Cela commence très bien, tambour battant, avec une préface de Gérard Berry, incisif et percutant comme à l’habitude : il réussit en deux pages à donner du paysage informatique et des mouvements qui l’ont fait évoluer une analyse dont tous nos hommes politiques et managers devraient se pénétrer, en réfutant au passage deux ou trois erreurs majeures mais omniprésentes dans la littérature.
Samuel Noah Kramer nous l’a appris : l’histoire commence à Sumer. Celle de l’informatique aussi [1] ! J’abordais avec scepticisme ce chapitre que je croyais rebattu : eh bien nos auteurs ont su le renouveler avec talent, et une iconographie de toute beauté. En effet l’archéologie progresse, et ce que l’on peut savoir de l’extraordinaire appareil, daté de 87 avant notre ère, repêché au large d’Anticythère en 1901 n’est plus ce que je croyais d’après les articles de Robert Ligonnière, excellents mais un peu anciens (1987). Ce chapitre donne aussi des aperçus intéressants sur l’histoire du calcul, il donne ainsi une réplique significative au livre tout aussi passionnant de Gilles Dowek.

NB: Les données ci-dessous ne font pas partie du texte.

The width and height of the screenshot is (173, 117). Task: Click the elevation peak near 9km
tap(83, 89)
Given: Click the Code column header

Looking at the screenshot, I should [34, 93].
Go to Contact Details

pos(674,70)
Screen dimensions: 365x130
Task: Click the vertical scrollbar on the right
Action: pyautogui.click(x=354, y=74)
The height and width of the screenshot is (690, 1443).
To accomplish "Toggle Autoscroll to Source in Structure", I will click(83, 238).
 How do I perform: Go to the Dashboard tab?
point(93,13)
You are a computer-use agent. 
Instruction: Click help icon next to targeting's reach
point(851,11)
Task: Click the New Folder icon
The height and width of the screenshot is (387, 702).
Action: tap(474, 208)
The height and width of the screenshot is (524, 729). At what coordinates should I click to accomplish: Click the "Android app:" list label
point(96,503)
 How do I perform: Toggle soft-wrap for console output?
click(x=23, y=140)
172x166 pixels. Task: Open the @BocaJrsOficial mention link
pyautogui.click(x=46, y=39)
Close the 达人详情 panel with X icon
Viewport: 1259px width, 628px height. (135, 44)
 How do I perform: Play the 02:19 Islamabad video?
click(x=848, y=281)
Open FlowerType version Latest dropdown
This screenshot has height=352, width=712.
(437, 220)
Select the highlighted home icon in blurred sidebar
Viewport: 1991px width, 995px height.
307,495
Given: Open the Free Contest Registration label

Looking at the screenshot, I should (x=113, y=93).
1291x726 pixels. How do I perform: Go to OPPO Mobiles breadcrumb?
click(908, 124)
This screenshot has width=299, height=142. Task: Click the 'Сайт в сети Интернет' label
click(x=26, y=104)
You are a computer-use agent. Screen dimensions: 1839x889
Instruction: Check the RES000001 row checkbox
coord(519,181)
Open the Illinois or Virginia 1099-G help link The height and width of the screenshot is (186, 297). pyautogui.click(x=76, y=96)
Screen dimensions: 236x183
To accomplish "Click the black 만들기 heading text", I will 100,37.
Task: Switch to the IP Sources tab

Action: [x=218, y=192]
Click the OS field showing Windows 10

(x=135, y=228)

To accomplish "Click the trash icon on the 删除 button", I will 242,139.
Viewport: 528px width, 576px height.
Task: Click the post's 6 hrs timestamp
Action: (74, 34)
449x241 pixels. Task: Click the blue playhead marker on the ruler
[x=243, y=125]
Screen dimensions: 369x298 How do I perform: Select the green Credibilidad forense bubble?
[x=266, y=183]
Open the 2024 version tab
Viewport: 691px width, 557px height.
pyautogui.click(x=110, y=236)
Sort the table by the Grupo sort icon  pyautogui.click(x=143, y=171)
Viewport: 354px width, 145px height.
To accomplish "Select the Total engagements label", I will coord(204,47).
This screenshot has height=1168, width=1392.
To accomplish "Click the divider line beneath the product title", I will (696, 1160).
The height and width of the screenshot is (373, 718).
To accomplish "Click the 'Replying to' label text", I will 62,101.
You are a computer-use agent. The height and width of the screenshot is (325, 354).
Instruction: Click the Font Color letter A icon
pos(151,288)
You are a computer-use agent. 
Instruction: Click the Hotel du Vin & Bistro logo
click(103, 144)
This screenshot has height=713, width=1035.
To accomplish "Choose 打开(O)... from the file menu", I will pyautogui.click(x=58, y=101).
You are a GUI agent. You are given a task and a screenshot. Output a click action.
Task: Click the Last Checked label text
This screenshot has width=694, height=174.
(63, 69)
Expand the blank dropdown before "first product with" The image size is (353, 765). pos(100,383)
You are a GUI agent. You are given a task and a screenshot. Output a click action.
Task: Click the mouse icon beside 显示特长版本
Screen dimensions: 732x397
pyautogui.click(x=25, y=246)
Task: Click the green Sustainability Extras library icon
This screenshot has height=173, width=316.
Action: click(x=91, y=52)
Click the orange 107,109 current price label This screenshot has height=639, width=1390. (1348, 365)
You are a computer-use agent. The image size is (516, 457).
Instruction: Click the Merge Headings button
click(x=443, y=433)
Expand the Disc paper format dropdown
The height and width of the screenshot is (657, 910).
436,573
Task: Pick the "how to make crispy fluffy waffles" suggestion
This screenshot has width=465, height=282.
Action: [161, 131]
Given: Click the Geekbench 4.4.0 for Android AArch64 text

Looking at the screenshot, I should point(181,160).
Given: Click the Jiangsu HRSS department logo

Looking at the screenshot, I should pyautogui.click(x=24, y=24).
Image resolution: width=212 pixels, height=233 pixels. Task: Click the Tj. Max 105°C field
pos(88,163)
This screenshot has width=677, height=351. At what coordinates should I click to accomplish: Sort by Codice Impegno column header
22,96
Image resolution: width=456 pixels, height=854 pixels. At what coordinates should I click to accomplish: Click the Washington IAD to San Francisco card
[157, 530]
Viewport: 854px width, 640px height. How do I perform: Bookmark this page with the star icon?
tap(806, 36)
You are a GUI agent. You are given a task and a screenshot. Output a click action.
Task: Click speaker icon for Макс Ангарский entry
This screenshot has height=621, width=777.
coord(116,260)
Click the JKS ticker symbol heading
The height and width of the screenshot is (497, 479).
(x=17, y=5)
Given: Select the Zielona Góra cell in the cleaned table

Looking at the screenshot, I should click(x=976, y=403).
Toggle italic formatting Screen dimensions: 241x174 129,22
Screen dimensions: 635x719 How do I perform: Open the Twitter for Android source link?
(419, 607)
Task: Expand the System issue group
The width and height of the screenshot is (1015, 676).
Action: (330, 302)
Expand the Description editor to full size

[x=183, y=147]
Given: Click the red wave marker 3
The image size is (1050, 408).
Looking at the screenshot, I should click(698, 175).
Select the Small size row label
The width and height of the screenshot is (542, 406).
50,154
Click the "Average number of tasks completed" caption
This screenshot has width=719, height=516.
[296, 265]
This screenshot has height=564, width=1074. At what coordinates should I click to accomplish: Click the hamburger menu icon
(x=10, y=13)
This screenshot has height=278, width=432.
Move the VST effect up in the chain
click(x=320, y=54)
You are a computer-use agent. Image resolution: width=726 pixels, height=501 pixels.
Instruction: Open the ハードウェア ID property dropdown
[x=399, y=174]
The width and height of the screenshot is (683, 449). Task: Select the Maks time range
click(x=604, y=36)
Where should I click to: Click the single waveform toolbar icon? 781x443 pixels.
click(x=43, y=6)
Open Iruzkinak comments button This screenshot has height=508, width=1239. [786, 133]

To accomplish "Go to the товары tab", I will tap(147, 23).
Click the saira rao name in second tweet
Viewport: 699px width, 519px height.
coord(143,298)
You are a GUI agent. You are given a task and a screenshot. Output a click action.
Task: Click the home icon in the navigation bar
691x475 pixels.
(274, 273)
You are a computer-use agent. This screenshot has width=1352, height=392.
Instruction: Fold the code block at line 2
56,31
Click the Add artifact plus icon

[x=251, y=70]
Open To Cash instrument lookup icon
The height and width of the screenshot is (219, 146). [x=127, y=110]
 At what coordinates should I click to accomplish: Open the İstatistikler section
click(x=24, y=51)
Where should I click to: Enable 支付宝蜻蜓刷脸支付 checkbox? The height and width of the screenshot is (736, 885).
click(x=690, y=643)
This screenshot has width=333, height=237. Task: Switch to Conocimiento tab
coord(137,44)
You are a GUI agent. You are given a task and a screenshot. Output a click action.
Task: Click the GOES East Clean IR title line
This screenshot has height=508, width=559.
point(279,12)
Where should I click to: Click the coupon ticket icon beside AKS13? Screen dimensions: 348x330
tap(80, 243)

Je ne passerai pas en revue les chapitres de ce livre, dont chacun éclaire d’un jour nouveau des épisodes célèbres ou oubliés : ainsi, il faut voir l’horloge comme une machine qui transforme de l’énergie mécanique en information, y aviez-vous pensé ? Le contexte politique, économique et social de chaque invention est exposé et analysé, le processus d’innovation est décortiqué. Les aspects les plus théoriques, comme le problème de la décidabilité ou la théorie de la NP-complétude, ne sont pas éludés, leur présentation est succincte mais donne envie d’aller y voir. Des diagrammes de circuits et de processeurs sont présents, le logiciel libre n’est pas oublié, et le livre se clôt sur les révélations d’Edward Snowden et l’émergence des objets connectés. Courez chez votre libraire (vous ne serez pas ruiné pour autant) !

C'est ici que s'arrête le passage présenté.